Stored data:
BEGIN

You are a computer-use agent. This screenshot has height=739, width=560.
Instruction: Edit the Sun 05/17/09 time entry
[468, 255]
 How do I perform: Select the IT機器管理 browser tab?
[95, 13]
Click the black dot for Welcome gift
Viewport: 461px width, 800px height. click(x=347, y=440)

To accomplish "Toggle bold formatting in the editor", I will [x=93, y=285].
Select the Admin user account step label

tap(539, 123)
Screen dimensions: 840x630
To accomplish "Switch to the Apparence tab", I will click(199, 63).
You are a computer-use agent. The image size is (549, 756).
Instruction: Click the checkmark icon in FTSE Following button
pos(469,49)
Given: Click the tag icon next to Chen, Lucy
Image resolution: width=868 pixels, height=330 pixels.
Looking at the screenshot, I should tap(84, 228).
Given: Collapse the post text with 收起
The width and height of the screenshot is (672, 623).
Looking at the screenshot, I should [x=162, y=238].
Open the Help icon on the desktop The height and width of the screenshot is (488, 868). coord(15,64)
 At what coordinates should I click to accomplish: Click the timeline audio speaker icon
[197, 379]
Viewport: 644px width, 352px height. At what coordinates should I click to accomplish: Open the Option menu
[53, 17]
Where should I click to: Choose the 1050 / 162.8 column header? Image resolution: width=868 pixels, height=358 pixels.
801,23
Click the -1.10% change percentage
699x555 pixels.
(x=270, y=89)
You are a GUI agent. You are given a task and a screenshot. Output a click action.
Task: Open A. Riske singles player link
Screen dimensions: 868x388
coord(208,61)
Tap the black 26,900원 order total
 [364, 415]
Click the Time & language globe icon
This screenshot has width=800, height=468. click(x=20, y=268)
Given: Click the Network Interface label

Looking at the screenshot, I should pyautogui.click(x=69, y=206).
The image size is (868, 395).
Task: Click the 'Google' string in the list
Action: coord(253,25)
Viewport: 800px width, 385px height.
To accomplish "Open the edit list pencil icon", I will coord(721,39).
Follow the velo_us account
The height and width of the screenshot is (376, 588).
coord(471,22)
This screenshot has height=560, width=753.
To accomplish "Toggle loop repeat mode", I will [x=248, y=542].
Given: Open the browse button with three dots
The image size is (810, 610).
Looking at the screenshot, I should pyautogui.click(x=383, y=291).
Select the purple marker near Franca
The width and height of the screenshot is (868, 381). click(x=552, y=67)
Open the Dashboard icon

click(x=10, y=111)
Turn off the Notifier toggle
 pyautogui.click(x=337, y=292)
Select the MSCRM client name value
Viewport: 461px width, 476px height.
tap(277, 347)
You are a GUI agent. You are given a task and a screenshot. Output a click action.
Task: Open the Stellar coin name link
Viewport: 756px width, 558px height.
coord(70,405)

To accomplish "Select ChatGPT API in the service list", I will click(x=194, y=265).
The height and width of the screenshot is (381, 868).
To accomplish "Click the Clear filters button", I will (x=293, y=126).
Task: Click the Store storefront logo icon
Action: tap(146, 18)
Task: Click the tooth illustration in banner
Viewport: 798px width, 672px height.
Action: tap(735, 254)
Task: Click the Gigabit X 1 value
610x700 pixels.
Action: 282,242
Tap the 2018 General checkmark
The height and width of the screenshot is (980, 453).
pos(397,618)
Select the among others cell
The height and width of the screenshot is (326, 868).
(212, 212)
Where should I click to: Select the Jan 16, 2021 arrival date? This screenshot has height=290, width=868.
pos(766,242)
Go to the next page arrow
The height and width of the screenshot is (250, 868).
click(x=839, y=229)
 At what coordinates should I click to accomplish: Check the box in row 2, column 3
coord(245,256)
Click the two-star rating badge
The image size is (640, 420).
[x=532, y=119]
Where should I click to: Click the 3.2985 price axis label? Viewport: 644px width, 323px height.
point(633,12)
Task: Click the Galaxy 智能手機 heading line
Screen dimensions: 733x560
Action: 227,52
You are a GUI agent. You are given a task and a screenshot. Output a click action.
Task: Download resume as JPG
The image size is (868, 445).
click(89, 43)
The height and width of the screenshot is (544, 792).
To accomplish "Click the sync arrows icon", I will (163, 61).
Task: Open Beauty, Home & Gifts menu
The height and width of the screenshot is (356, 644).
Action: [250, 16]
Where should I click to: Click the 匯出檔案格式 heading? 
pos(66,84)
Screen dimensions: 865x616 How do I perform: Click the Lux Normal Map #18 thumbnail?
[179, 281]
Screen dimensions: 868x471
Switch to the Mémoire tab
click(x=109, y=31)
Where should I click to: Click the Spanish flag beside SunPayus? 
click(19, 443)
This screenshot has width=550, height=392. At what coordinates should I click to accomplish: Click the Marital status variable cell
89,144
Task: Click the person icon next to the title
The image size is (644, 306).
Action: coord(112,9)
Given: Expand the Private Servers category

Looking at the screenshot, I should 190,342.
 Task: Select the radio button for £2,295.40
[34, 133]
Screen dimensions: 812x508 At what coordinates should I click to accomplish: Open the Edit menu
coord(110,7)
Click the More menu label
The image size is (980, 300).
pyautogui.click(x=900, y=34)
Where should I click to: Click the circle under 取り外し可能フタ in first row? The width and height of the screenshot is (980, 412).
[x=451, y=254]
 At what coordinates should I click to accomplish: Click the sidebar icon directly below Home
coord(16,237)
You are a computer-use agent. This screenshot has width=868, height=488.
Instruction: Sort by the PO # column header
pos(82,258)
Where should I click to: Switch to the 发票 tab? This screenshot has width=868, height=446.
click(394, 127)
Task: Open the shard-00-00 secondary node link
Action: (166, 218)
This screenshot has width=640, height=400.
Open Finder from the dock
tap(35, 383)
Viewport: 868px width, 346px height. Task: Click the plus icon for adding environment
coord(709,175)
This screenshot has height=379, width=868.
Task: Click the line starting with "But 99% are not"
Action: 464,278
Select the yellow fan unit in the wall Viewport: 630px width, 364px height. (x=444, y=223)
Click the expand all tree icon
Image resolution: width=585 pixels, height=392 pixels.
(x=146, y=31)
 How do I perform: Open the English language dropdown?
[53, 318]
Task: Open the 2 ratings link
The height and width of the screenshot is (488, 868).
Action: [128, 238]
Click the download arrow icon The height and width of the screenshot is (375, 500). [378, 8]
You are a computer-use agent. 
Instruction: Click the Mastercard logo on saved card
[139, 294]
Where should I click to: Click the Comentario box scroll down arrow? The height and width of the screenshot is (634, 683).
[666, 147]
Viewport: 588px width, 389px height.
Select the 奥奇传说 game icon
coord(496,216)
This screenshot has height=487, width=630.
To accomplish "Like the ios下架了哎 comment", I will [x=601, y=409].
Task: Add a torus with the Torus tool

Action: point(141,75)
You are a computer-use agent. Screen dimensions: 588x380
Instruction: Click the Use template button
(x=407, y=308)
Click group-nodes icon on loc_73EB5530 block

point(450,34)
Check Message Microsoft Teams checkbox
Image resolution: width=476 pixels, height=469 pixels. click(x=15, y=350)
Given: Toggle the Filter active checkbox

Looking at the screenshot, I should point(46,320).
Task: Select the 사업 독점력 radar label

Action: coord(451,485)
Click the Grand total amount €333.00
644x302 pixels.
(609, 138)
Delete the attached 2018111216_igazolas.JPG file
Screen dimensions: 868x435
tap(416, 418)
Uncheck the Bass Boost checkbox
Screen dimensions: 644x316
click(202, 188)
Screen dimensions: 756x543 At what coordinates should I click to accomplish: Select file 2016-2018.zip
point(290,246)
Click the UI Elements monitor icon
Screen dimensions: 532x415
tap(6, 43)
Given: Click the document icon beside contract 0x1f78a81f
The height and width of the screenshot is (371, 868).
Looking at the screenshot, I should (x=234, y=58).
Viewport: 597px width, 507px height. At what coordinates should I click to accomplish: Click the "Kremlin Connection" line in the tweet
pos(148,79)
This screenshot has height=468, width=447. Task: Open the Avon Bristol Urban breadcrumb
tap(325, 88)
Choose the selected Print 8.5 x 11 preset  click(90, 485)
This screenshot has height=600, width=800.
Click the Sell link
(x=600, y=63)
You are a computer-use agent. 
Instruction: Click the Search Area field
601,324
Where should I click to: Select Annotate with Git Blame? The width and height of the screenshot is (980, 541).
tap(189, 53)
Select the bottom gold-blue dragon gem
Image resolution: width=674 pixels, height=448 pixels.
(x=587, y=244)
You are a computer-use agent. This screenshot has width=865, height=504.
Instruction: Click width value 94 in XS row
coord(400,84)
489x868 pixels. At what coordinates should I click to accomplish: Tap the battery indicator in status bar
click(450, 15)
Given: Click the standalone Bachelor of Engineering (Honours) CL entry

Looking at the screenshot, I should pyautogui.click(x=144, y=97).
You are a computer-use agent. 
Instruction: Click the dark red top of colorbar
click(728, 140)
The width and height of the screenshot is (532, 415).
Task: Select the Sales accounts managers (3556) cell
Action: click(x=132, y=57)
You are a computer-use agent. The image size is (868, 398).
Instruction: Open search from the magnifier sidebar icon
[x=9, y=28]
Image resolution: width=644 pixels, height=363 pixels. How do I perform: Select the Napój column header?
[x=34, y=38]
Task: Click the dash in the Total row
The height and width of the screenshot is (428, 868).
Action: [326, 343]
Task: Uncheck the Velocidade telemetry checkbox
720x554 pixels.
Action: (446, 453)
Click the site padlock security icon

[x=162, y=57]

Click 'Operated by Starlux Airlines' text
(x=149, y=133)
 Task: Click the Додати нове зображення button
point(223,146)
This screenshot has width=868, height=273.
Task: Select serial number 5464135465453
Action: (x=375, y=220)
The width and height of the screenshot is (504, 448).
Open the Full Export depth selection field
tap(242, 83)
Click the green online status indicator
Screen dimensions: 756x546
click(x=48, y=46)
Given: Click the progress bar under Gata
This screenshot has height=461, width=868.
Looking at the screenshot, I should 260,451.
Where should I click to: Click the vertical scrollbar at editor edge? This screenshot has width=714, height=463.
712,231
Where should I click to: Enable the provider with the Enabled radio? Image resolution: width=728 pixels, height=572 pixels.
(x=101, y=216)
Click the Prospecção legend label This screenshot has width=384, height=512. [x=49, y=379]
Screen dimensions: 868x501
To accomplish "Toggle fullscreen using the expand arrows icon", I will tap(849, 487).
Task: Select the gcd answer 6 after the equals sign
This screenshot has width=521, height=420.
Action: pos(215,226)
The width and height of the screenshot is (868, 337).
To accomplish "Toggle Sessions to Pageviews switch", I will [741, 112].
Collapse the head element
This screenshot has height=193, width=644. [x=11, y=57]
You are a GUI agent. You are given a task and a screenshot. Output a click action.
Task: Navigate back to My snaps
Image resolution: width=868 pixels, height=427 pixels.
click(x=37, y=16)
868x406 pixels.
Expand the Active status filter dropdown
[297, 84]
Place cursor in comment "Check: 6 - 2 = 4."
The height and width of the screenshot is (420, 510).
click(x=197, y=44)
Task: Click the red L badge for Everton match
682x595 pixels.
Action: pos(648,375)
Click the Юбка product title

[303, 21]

END

__Task to carry out__: Each line in the entries above, starting at the line with "Uncheck the Bass Boost checkbox" and ending at the line with "Choose the selected", is to be printed exactly, and only those lines.

__Task response__:
Uncheck the Bass Boost checkbox
Screen dimensions: 644x316
click(202, 188)
Screen dimensions: 756x543 At what coordinates should I click to accomplish: Select file 2016-2018.zip
point(290,246)
Click the UI Elements monitor icon
Screen dimensions: 532x415
tap(6, 43)
Given: Click the document icon beside contract 0x1f78a81f
The height and width of the screenshot is (371, 868).
Looking at the screenshot, I should (x=234, y=58).
Viewport: 597px width, 507px height. At what coordinates should I click to accomplish: Click the "Kremlin Connection" line in the tweet
pos(148,79)
This screenshot has height=468, width=447. Task: Open the Avon Bristol Urban breadcrumb
tap(325, 88)
Choose the selected Print 8.5 x 11 preset  click(90, 485)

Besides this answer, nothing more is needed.